→ **原文选段**:
——————————

《天发神谶碑》的艺术特色
2022-02-09徐畅
文_徐畅
西泠印社理事
内容提要:《天发神谶碑》的书体旧有“篆书”“非篆非隶”“八分书”等说,本文从《天发神谶碑》的用笔、结体的借鉴、笔画的借鉴、名家佳评、书体等几个方面对其进行分析论证,阐述其艺术特色,证明其书体以小篆为主,参以缪篆的方折用笔。横画起笔作虎牙,收笔作方切方收;竖画起笔作钉头,收笔作悬针……笔画纯用方笔,方起方折方收,棱角分明,并以虎牙和悬针为装饰,形成了一种风格特殊的篆书书体,为后世书家激赏。

——————————

→ **待用数据**:
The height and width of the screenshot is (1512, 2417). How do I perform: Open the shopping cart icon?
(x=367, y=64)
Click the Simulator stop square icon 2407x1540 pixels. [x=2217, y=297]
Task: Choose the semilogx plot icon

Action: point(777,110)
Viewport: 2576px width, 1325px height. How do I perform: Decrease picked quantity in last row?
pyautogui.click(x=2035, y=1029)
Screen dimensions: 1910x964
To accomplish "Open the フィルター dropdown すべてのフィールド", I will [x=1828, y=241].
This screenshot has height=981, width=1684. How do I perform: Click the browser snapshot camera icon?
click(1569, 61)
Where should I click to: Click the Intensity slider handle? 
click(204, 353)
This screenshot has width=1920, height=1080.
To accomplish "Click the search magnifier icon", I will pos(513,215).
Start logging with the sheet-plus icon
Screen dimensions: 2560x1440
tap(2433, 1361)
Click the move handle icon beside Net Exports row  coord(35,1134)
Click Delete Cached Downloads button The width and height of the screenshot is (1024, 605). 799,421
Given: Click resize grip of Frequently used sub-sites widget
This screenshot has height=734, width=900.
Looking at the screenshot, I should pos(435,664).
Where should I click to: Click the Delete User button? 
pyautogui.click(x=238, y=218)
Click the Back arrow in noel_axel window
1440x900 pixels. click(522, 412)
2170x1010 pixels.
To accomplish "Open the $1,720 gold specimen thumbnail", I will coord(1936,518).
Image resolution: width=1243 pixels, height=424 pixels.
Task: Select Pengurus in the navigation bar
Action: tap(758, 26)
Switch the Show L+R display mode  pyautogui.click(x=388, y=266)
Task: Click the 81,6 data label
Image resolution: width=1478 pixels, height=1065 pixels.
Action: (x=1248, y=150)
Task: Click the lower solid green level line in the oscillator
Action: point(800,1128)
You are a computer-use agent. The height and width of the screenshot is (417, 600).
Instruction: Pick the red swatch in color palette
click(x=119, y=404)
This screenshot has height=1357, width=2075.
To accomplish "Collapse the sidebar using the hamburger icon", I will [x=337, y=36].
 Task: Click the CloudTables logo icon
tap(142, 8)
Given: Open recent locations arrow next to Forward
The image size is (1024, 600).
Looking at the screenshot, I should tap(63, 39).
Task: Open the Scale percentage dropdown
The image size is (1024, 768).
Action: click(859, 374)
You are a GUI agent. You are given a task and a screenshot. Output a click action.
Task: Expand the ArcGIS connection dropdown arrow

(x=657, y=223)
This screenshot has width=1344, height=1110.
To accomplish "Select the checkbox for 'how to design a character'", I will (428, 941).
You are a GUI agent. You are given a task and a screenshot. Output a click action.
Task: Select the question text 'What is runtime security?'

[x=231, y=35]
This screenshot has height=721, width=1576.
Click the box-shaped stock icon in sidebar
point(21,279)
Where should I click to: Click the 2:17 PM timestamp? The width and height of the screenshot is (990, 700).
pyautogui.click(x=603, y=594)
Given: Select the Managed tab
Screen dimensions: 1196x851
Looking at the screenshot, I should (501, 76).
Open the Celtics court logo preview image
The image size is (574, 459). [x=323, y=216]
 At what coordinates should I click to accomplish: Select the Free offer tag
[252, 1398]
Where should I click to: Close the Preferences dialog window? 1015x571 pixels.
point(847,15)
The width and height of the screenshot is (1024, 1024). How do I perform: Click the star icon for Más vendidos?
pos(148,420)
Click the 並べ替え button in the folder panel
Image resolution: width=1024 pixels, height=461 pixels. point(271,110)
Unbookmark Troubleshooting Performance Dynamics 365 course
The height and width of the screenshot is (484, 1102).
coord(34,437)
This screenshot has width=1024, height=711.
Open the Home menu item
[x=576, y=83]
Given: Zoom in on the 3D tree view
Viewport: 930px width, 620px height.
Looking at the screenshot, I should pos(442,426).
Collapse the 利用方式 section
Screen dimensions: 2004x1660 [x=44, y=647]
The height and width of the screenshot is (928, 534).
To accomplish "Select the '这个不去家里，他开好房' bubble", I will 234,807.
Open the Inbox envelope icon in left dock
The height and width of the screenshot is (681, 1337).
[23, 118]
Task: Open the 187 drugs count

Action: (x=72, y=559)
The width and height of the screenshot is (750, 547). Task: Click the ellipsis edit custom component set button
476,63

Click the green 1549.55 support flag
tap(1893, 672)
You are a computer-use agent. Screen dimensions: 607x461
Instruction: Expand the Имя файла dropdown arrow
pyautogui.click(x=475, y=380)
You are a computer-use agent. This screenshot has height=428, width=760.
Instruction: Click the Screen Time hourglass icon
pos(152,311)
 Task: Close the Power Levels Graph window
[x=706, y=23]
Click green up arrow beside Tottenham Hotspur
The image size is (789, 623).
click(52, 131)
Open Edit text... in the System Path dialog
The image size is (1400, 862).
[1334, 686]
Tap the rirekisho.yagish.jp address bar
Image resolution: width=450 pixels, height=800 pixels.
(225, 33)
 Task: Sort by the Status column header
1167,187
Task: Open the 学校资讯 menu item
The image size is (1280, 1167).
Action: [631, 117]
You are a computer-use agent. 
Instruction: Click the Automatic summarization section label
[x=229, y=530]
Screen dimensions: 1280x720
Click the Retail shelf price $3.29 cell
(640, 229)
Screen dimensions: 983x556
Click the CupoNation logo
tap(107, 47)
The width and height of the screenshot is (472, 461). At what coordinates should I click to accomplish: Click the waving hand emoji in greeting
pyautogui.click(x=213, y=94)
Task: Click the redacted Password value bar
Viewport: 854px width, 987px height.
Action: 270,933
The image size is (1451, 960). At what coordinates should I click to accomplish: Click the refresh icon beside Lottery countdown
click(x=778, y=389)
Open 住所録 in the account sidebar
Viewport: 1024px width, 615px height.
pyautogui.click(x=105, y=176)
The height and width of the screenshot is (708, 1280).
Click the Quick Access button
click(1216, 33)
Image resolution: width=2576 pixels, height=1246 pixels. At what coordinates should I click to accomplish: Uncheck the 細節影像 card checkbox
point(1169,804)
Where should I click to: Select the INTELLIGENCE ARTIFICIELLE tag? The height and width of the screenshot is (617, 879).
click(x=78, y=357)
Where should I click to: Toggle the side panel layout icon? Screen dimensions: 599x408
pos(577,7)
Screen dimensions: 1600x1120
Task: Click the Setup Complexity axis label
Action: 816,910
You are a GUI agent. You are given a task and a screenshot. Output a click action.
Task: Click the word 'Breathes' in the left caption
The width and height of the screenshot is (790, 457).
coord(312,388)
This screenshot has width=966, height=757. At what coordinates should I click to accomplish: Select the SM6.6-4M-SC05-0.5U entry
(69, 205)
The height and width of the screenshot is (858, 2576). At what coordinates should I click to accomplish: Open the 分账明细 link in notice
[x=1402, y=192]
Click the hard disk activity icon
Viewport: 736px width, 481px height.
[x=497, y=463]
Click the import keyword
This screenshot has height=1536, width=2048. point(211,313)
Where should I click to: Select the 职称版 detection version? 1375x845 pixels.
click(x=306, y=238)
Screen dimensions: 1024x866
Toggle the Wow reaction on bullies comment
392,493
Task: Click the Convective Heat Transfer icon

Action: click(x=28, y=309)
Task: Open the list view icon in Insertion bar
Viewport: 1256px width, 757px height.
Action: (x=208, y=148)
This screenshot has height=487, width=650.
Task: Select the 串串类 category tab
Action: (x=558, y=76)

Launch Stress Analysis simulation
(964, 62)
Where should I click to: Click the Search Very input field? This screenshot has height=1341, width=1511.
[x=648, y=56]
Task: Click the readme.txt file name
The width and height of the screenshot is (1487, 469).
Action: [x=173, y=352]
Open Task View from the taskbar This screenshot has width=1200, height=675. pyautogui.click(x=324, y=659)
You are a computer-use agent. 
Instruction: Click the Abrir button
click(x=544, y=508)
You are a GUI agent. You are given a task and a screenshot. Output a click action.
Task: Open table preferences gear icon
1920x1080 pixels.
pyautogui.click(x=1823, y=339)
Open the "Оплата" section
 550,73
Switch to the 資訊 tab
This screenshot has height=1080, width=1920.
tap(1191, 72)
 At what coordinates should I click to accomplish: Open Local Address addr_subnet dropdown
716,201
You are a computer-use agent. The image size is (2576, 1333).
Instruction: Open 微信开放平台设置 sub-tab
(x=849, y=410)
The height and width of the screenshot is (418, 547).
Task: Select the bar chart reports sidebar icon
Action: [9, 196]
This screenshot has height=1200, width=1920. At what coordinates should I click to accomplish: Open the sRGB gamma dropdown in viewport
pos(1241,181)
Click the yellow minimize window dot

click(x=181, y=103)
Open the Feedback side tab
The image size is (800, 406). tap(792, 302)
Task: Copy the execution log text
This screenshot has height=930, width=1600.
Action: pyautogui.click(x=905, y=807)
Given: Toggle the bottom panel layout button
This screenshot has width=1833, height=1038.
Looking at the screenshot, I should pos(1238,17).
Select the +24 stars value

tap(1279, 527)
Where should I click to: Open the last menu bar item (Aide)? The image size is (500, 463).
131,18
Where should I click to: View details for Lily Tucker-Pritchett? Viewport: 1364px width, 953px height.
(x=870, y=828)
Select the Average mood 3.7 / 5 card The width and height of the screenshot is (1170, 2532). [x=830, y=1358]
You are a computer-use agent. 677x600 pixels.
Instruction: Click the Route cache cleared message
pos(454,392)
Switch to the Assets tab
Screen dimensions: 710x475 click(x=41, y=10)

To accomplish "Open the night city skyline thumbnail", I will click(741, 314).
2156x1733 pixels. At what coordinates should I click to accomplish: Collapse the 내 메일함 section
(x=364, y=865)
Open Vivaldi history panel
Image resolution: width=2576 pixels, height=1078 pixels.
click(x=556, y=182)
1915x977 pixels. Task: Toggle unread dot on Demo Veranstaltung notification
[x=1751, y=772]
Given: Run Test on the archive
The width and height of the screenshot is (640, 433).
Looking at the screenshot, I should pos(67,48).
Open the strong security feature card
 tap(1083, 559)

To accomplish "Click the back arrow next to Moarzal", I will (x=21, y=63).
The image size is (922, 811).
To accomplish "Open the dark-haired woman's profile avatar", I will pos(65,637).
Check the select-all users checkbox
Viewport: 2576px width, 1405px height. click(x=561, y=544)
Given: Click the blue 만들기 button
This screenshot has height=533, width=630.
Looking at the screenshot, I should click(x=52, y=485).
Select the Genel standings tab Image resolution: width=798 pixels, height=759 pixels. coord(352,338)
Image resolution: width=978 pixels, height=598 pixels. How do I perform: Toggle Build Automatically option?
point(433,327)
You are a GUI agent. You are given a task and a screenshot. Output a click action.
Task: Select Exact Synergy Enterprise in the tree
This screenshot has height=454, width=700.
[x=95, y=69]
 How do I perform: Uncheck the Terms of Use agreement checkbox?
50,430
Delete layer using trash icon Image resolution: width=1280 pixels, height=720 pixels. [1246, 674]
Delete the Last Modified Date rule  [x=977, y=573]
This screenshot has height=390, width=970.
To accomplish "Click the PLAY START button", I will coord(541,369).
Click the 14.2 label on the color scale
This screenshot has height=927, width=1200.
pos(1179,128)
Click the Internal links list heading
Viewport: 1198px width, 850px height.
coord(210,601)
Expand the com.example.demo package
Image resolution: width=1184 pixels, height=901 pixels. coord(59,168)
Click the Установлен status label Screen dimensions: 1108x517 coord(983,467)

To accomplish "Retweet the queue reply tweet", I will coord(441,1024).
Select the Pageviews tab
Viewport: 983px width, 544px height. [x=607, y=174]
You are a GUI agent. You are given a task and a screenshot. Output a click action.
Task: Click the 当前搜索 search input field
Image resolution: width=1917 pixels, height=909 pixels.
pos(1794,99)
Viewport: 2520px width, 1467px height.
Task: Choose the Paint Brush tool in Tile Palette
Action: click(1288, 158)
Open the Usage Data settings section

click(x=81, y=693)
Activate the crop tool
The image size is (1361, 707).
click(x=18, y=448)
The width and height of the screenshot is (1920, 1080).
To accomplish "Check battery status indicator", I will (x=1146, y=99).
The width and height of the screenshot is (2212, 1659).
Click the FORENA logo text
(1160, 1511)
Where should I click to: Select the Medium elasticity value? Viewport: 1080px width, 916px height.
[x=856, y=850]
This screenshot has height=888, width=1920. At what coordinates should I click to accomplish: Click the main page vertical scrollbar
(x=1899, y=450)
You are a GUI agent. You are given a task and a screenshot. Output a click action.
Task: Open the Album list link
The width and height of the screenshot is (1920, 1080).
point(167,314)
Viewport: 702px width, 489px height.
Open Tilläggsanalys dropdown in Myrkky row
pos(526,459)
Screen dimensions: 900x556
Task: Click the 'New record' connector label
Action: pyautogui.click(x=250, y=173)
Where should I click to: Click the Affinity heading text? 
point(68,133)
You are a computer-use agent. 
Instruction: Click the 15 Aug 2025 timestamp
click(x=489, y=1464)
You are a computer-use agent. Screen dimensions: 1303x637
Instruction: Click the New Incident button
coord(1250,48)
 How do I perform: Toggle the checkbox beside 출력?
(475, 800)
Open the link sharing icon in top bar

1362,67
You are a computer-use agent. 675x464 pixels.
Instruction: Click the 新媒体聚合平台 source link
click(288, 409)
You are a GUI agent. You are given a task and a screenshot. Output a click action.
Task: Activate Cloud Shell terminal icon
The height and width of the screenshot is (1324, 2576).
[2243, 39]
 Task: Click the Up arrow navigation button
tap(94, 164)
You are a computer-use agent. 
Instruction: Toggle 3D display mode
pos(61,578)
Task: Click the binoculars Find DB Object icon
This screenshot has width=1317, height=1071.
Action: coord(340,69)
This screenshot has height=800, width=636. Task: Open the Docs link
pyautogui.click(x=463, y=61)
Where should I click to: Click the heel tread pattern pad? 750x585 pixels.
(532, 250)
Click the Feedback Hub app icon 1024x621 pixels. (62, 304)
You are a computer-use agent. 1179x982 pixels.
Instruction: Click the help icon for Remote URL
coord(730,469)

——————————

→ **练习要求**:
1: 统计记录中含有"Uncheck"一词的行数,仅给出数字。
2: 接续论述《天发神谶碑》艺术特色的原文,从其末句之后写起。
上述原文与记录互不相关,各为独立的材料。

→ **参考答案**:
1: 2

2:
《天发神谶碑》(以下简称《天发碑》,图1),又名《天玺纪功碑》《三断碑》。此碑为天玺元年(276)桼(七)月刻石,距今1746年。原立碑处在距南京三十里之岩山,宁丹公路上今有段石岗在焉。《天发碑》因其碑刻风格奇特,对后世影响很大,康有为称其“奇伟惊世,笔力雄健冠古今”。《金石萃编》据“江宁县学(尊经阁)本”可识者209字,今据宋拓本可识者226字。其书体的来龙去脉,以及书体究竟属“篆书”“非篆非隶”,还是“八分书”,多有争议,笔者认为有必要梳理论证清楚,以还原书史史实,以正视听,并就教于方家大德。今分述辩证如下。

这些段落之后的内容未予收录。